Adolescents and young adults (AYAs) with acute lymphocytic leukemia (ALL) have a survival advantage if they receive treatment at a pediatric cancer center vs an adult center, according to a study published by Muffly et al in Blood Advances. The findings also suggest that treatment at a center affiliated with the National Cancer Institute (NCI) improves overall survival. 

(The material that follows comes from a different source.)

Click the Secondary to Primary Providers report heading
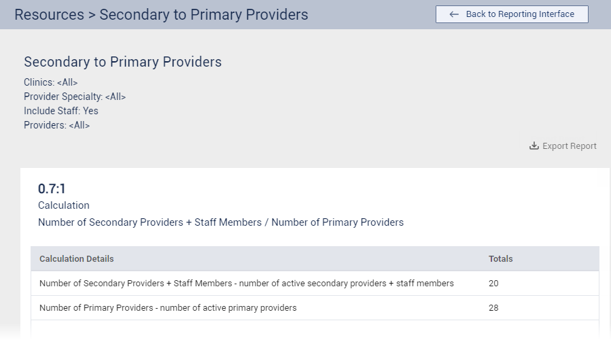The image size is (611, 340). [x=123, y=62]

Evidence suggests that AYAs with ALL fare better when treated with pediatric protocols, which are not uniformly used in adult cancer centers. This study was designed to provide a real-world understanding of the location of care and front-line regimens administered to newly diagnosed AYAs with ALL. 

Study Methods

Researchers reviewed California Cancer Registry data from 2004–2014 and identified 1,473 newly diagnosed ALL patients aged 15–39 years. They then designated the patients’ center of care as either pediatric or adult, noting whether the facility was affiliated with the NCI, and assessed overall survival based on treatment setting. 

Study Findings

Four hundred and seventy-five (32%) of 1,473 AYA patients with ALL received care in a pediatric setting; 422 (89%) of these patients received front-line ALL therapy at NCI-designated cancer centers. Among the 998 patients treated in an adult setting, only 406 (28%) received care in an NCI-designated center. Treatment in a pediatric setting was independently associated with a significantly higher overall survival compared to treatment in an adult setting (hazard ratio = 0.53), as was treatment in an NCI-designated center (hazard ratio = 0.80).

“Physicians and treatment teams in pediatric and NCI-designated cancer settings may be more experienced in caring for acute lymphocytic leukemia in adolescents and young adults, and this in part may explain why we are seeing better outcomes in these centers,” said lead author Lori Muffly, MD, of Stanford University Department of Medicine

The study authors noted that ALL treatment guidelines were updated in recent years to recommend the treatment of AYA patients with pediatric protocols. Although the authors found that only a minority of AYAs treated in adult cancer centers received these types of protocols during the time period studied, survival of AYA patients with ALL treated in adult cancer centers is expected to improve as more adult cancer centers update their practice to use these protocols since the 2014 data cutoff. 

The content in this post has not been reviewed by the American Society of Clinical Oncology, Inc. (ASCO®) and does not necessarily reflect the ideas and opinions of ASCO®.